La Des scènes élégantes de la classe politique nigérienne
- Écrit par Yahaya Garba (La Roue de l’Histoire N°626 du 22 Août 2012)

Le samedi 19 août 2012, la communauté musulmane nigérienne a célébré la fête de ramadan sur toute l’étendue du territoire après un mois plein de jeûne, conformément au communiqué du Conseil Islamique du Niger.

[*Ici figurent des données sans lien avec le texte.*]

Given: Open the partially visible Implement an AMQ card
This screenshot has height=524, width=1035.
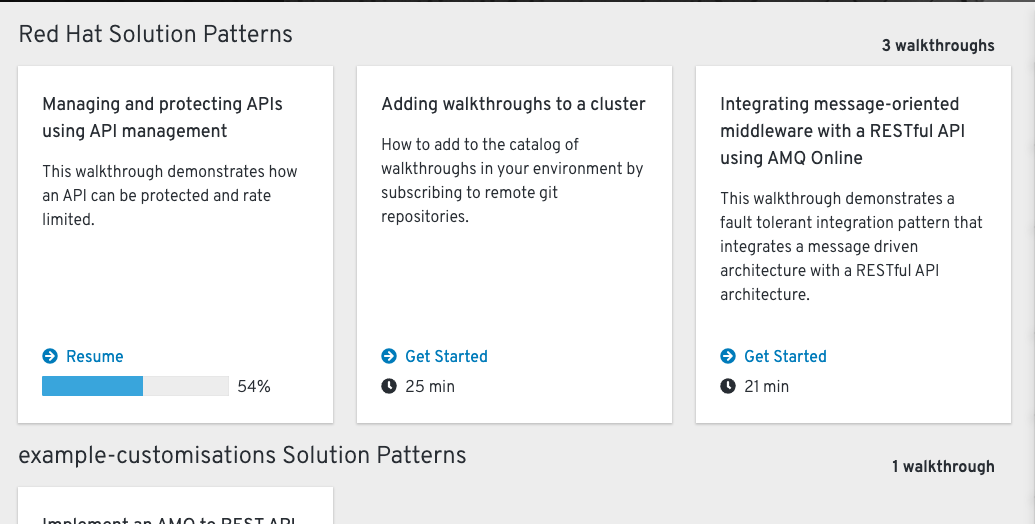Looking at the screenshot, I should click(175, 510).
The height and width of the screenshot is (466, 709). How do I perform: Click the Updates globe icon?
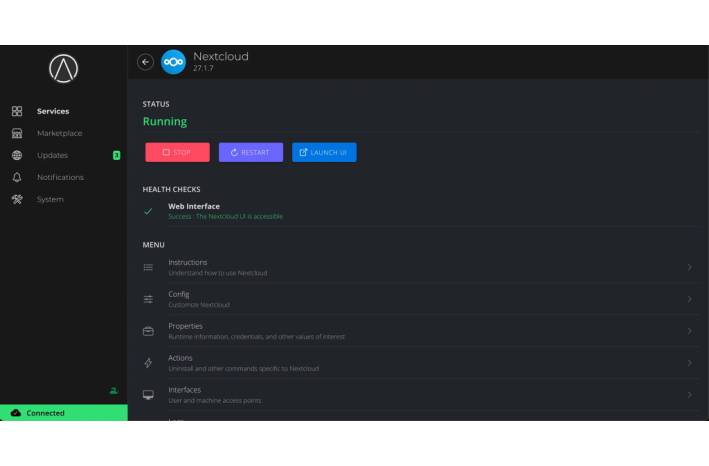coord(17,155)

A cette occasion, l’islam recommande vivement aux musulmans de se rendre visite et de se demander pardon. La classe politique nigérienne a donné ce jour-là, comme à son habitude du reste, le bon exemple de solidarité et de pardon mutuel. Les personnalités politiques dans leur majorité ont pris part à la prière de l’Aid El-Fitr à la mosquée de Grande prière de Niamey aux côtés des hautes autorités de notre pays avec à leur tête le Président de la République SEM Issoufou Mahamadou. Après la séance de la prière, le chef de l’Etat s’est retrouvé en tête à tête avec l’ancien Président de la République déchu, en présence d’autres personnalités politiques sous les applaudissements et la grande surprise du public.

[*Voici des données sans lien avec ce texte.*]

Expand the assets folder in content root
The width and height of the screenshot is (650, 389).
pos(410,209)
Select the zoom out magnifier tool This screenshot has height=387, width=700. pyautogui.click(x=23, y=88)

Peu après, ça sera le tour des locaux du palais de la présidence d’être pris d’assaut par une masse compacte d’acteurs de la scène sociopolitique, tous venus souhaiter la bonne fête au Président de la République. Mais au passage, le public se congratulait et se présentait les voeux de bonne fête. Là aussi, le public a été émerveillé par le conclave inédit entre M. Issoufou Mahamadou, M. Hama Amadou et M. Seïni Oumarou, qui, en toute complicité, sirotaient leur café, se tapotaient et discutaient tranquillement. Pour qui connait les couacs qui ont émaillé en certains moments les rapports entre ces trois personnalités, cette retrouvaille mérite d’être saluée.
Une bonne partie du public s’est résignée à faire le déplacement de la présidence dans la soirée où les présentations de la bonne fête ont continué jusqu’au crépuscule au regard du grand monde qui se bousculait au palais pour consacrer à ce rituel. De façon générale, la communauté musulmane de notre pays a passé la journée du samedi dans la ferveur et les réjouissances entre parents, amis et autres voisins, en se félicitant ou en se présentant les meilleurs voeux à travers des visites ou au moyen des coups de téléphone et des petits sms. Les réseaux de téléphonie cellulaire opérant sur place ont été largement débordés en ces temps de fête.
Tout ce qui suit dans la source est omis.